Aim of the exercise:
Copy the items word for word from the very start through the line that contains "Workstation [545, 567]", and leave the pictures out of your copy.

Provided material:
__________________________________________________
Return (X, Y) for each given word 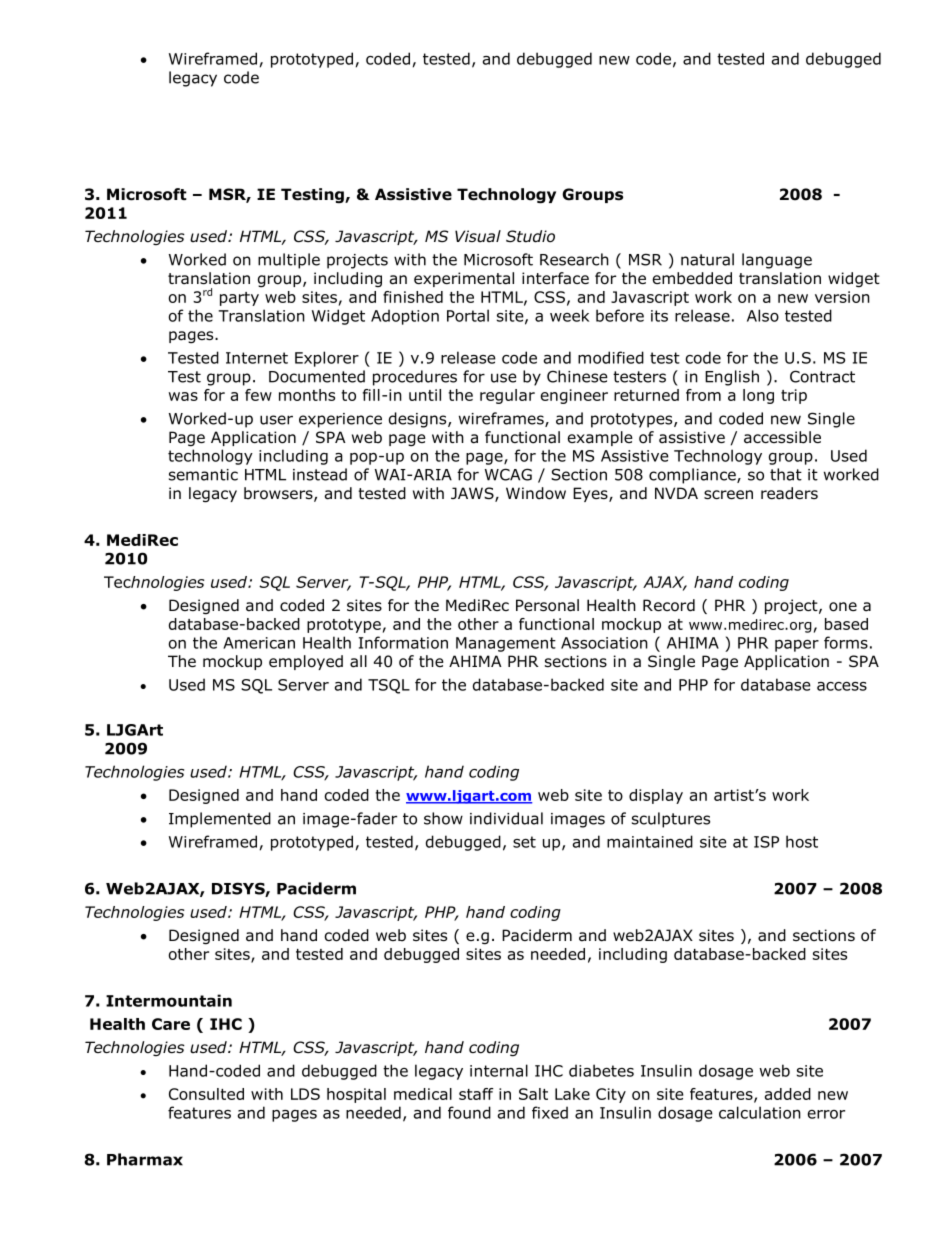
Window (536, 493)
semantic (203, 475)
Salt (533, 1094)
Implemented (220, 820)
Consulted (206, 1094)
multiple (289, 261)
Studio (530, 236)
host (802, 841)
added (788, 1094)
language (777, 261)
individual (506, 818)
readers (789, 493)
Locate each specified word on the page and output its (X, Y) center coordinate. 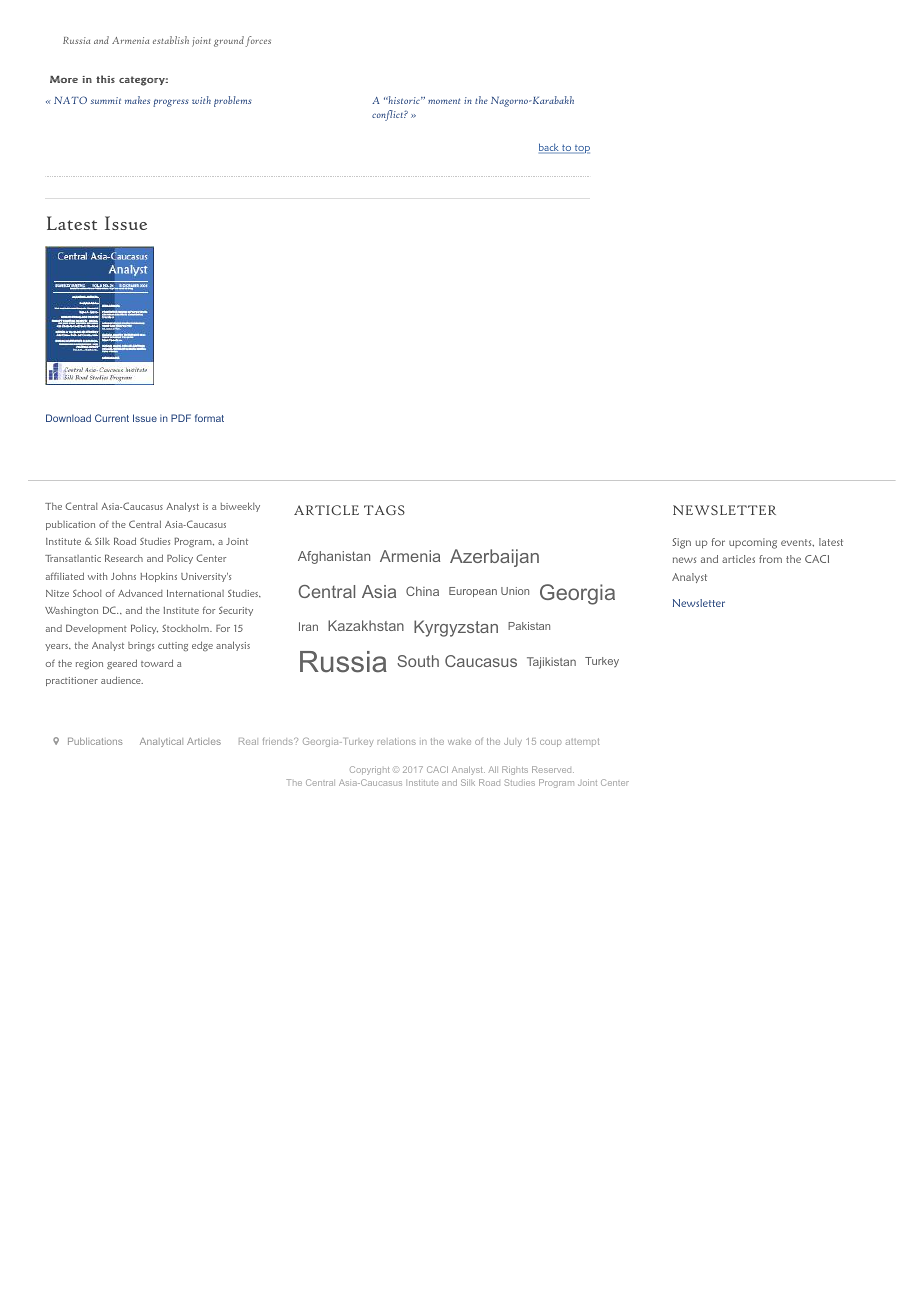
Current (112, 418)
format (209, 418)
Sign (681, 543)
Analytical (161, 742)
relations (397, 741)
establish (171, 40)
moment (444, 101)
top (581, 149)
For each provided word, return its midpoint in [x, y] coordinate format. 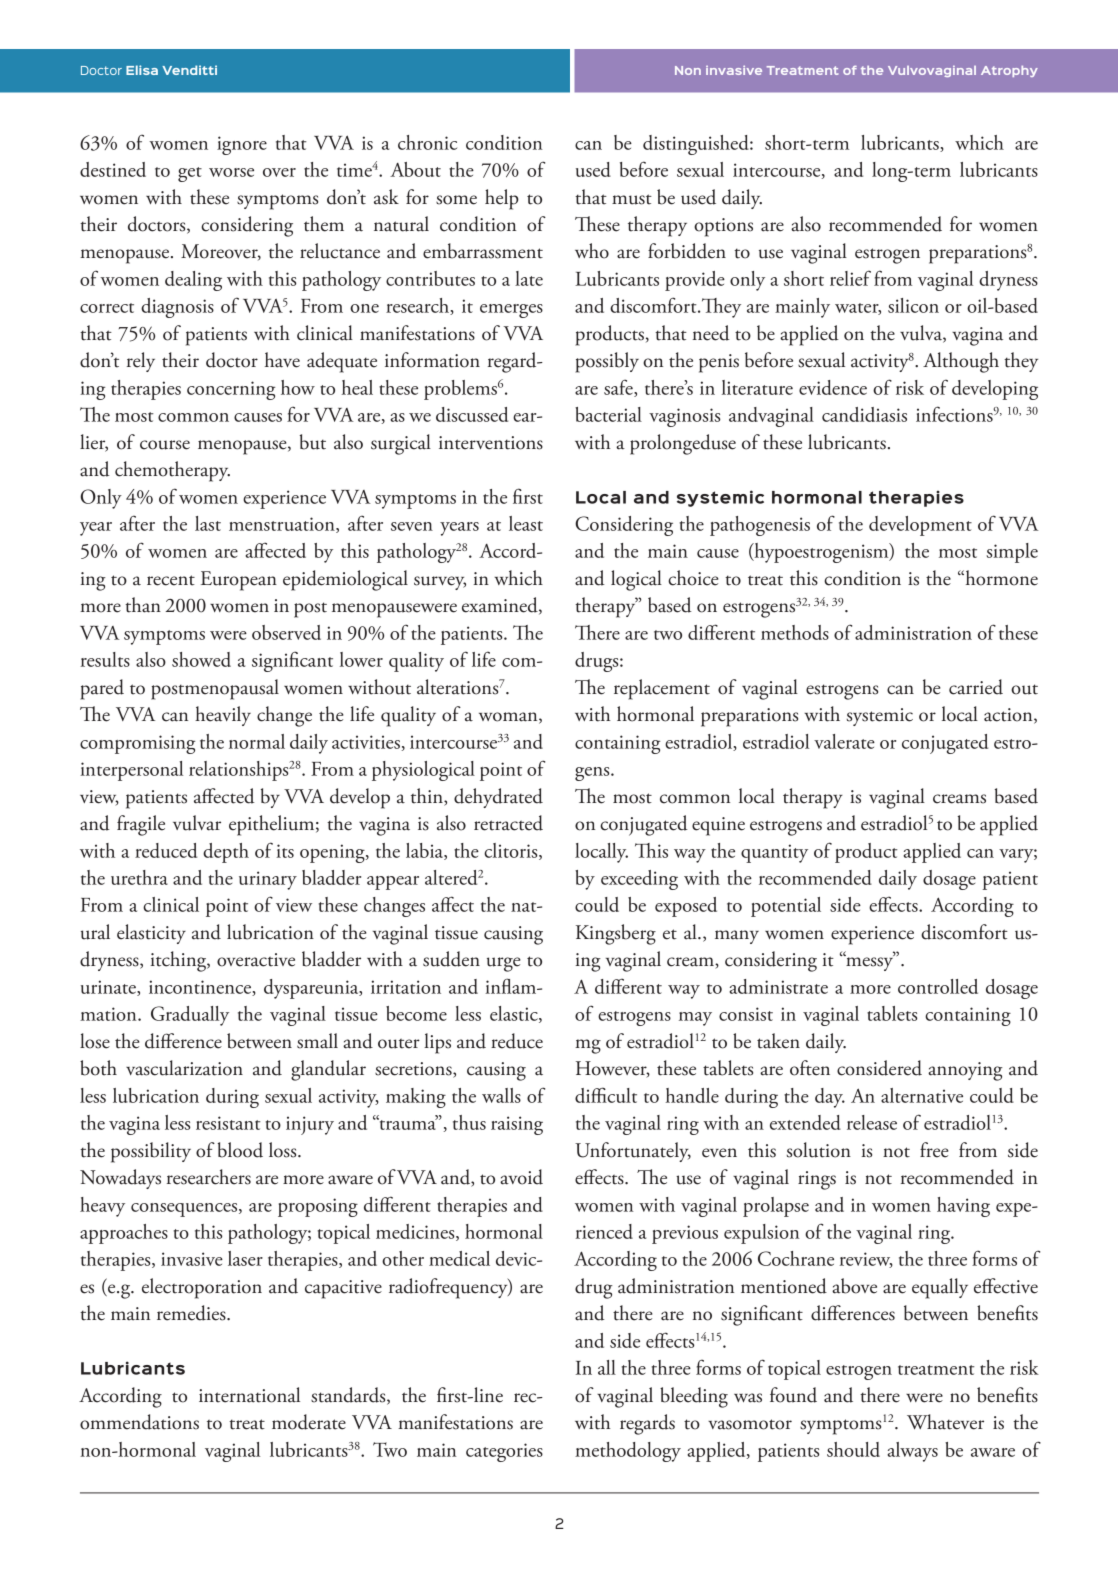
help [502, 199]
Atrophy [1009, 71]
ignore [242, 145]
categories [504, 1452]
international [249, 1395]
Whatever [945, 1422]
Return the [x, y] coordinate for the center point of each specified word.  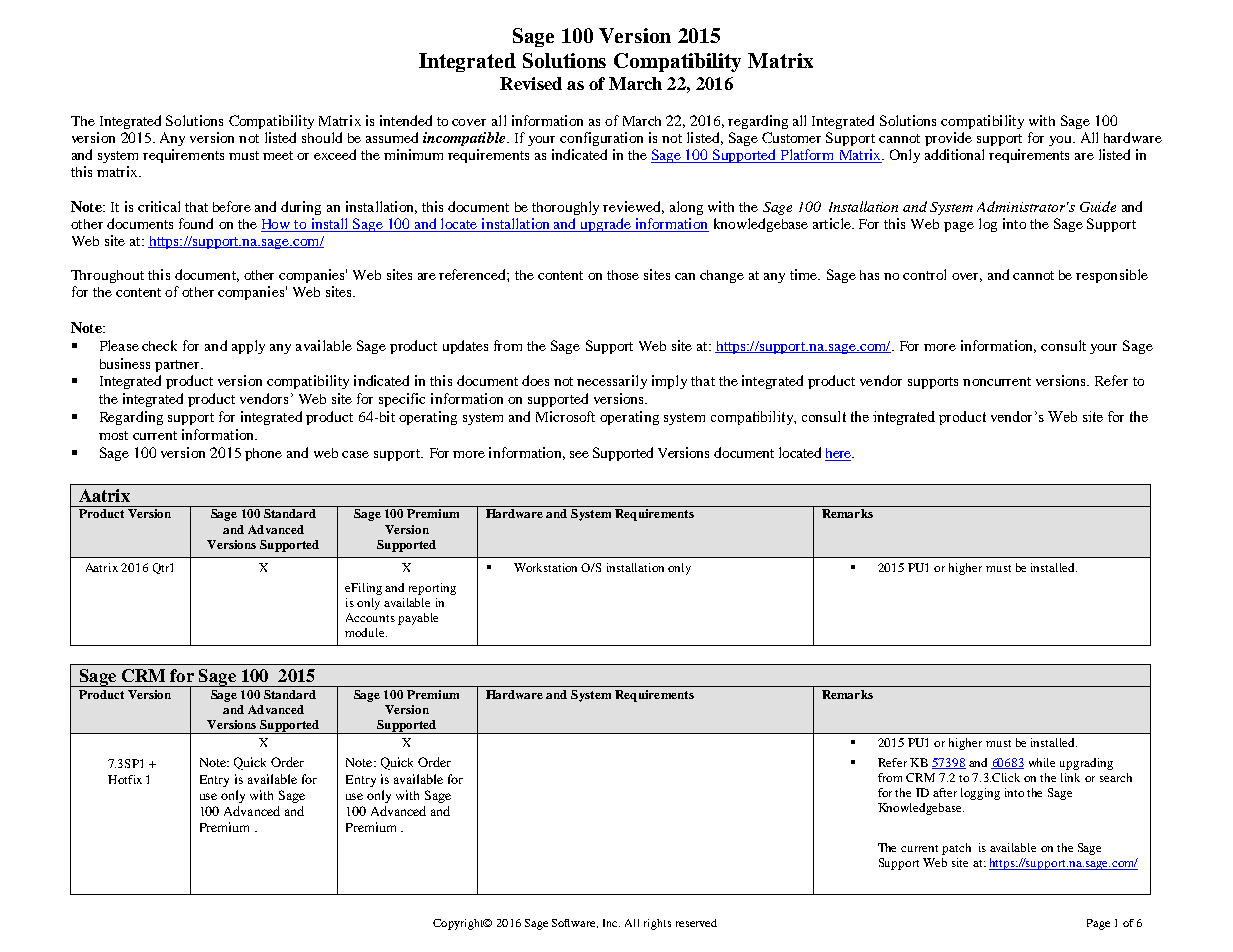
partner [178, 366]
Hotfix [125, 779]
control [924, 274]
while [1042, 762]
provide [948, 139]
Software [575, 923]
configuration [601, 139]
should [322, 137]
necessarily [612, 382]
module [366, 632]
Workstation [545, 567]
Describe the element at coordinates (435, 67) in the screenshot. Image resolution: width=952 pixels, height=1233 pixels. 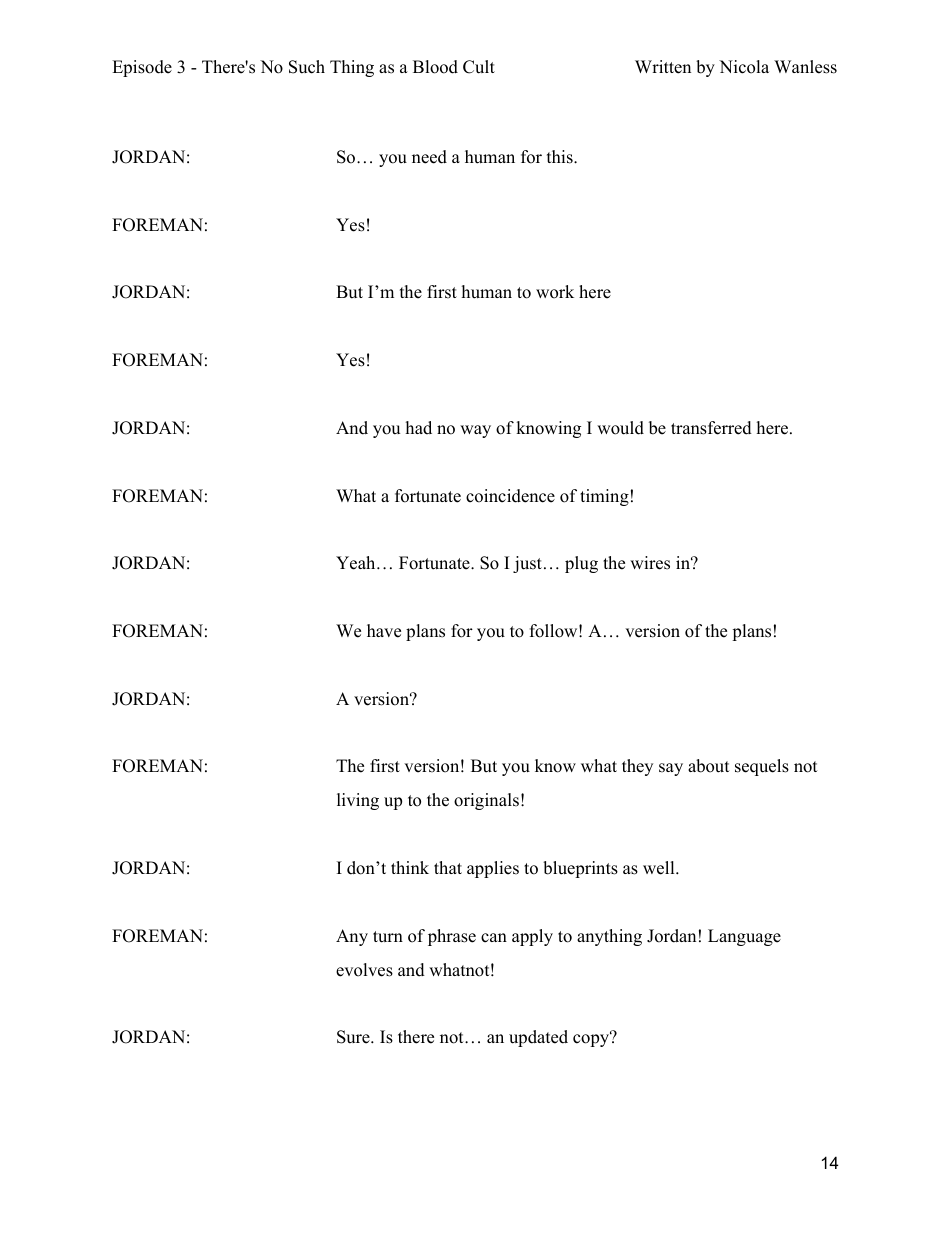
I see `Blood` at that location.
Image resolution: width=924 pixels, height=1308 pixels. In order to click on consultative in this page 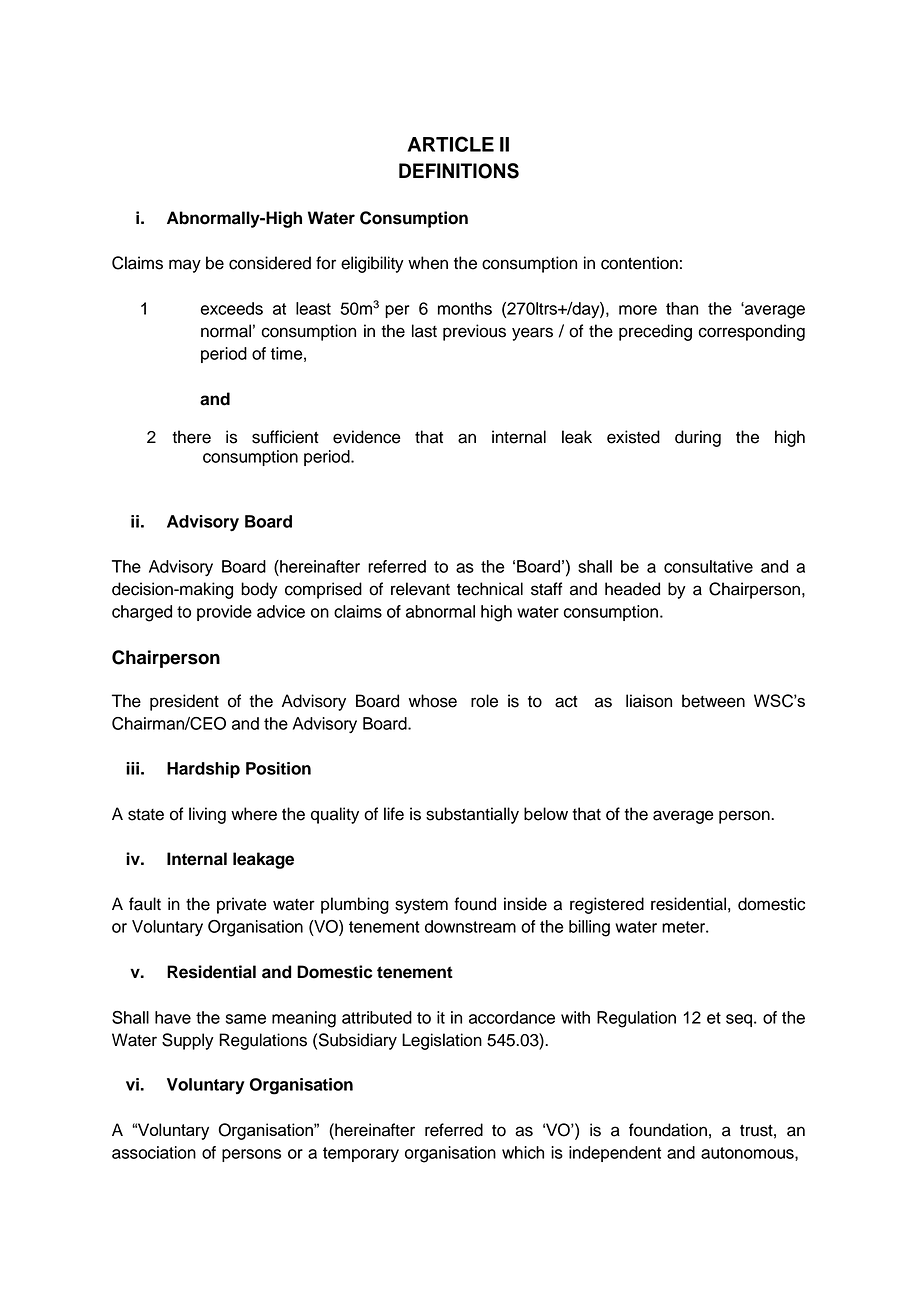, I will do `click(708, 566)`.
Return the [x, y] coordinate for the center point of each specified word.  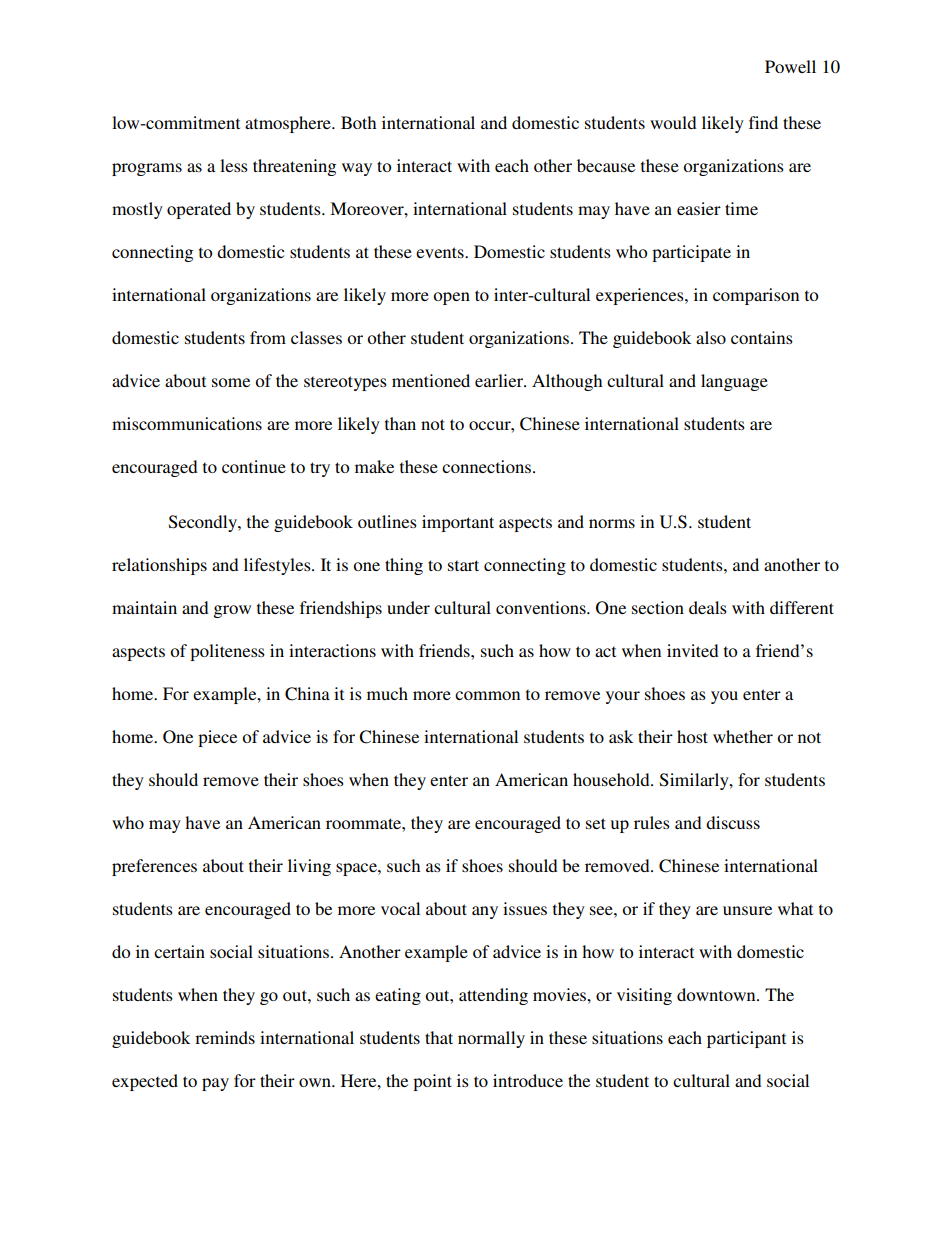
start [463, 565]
__________________________________________________
Output for this exercise:
Return (X, Y) for each given word 
Window (536, 493)
semantic (203, 475)
Salt (533, 1094)
Implemented (220, 820)
Consulted (206, 1094)
multiple (289, 261)
Studio (530, 236)
host (802, 841)
added (788, 1094)
language (777, 261)
individual (506, 818)
readers (789, 493)
Locate each specified word on the page and output its (X, Y) center coordinate. 
Current (112, 418)
format (209, 418)
Sign (681, 543)
Analytical (161, 742)
relations (397, 741)
establish (171, 40)
moment (444, 101)
top (581, 149)
For each provided word, return its midpoint in [x, y] coordinate format. 
help [502, 199]
Atrophy [1009, 71]
ignore [242, 145]
categories [504, 1452]
international [249, 1395]
Whatever [945, 1422]
Return the [x, y] coordinate for the center point of each specified word.  
partner [178, 366]
Hotfix [125, 779]
control [924, 274]
while [1042, 762]
provide [948, 139]
Software [575, 923]
configuration [601, 139]
should [322, 137]
necessarily [612, 382]
module [366, 632]
Workstation [545, 567]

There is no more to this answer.